The Blackout (1997 film)

The Blackout
Directed by Abel Ferrara
Produced by Edward R. Pressman
Clayton Townsend
Written by Abel Ferrara
Marla Hanson
Christ Zois
Starring Matthew Modine
Cinematography Ken Kelsch
Edited by Jim Mol
Release date
  • June 11, 1997 (1997-06-11)
Running time
98 minutes
Country United States
Language English
Box office $110.000[1]

The Blackout is a 1997 American drama film directed by Abel Ferrara. It was screened out of competition at the 1997 Cannes Film Festival.[2]

Plot

Matty is an actor and popular film star who is tired of Hollywood life and moves to Miami, where he makes a marriage proposal to his French girlfriend Annie.
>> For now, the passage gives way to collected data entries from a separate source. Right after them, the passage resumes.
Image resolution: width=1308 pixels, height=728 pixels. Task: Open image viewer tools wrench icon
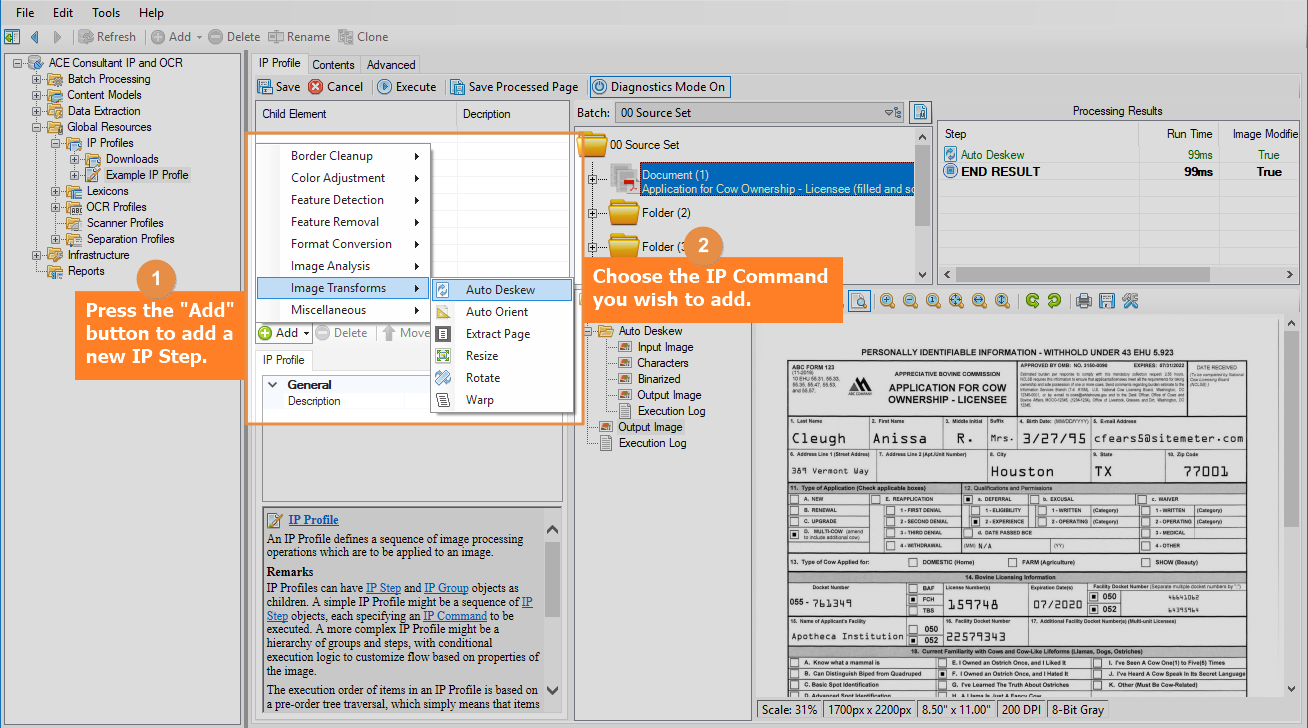[1131, 300]
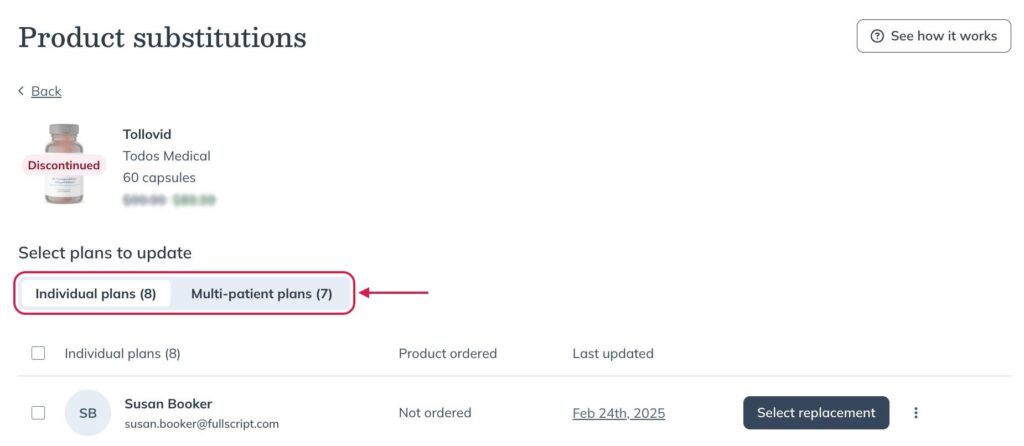Switch to the Individual plans (8) tab
The height and width of the screenshot is (446, 1024).
[x=95, y=294]

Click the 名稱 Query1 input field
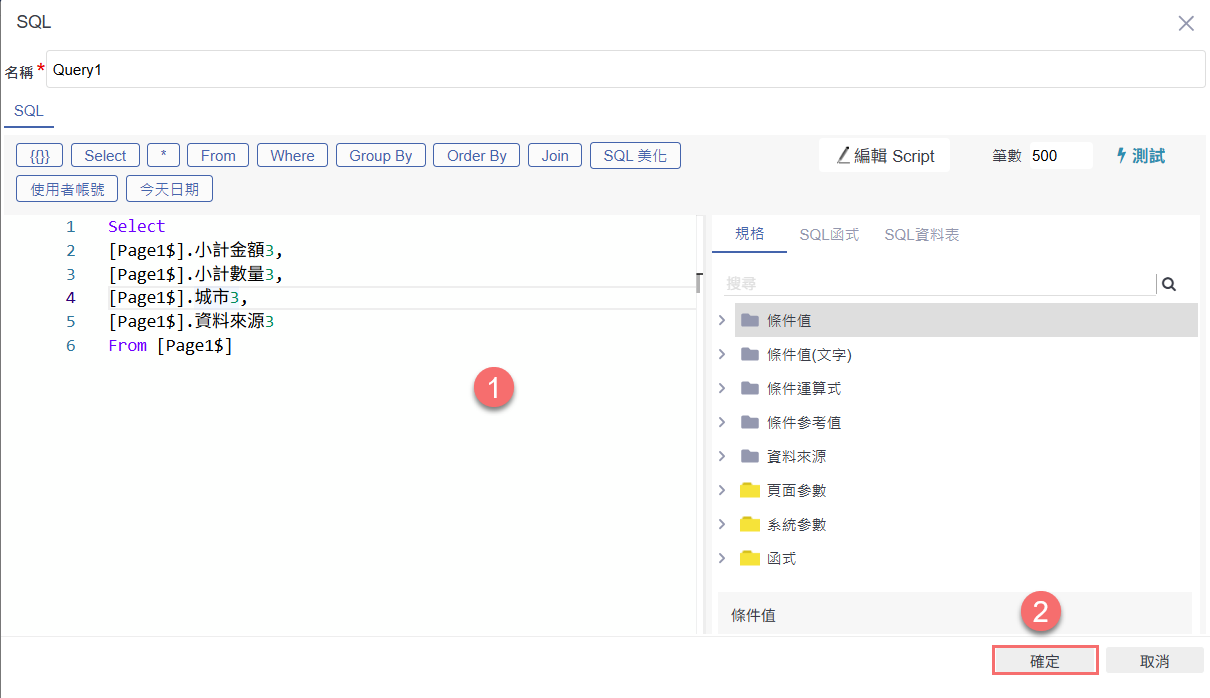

She is not ready to marry him, and it is revealed that she had an abortion. Depressed because he lost his baby (though it was him who initially asked for abortion), Matty, together with his friend Micky, go out a wild night. At a nightclub, they meet a young waitress also named Annie and in the end of the night Matty passes out. A year and a half later, Matty lives in New York, leads a clean life visiting AA meetings and has a relationship with an attractive model named Susan. He is still obsessed with his former girlfriend Annie, and about the mysterious missing part of his night back in Miami. Matty travels back to Miami to look up some old friends as well as try to find Annie 2 (the waitress) who vanished without a trace. Matty eventually learns that some secrets from his past are best left unanswered.

Cast

Production

The film would serve as the final collaboration between film director Abel Ferrara and composer Joe Delia since Ferrara fired Delia during the making of his subsequent film, New Rose Hotel (1998).[3]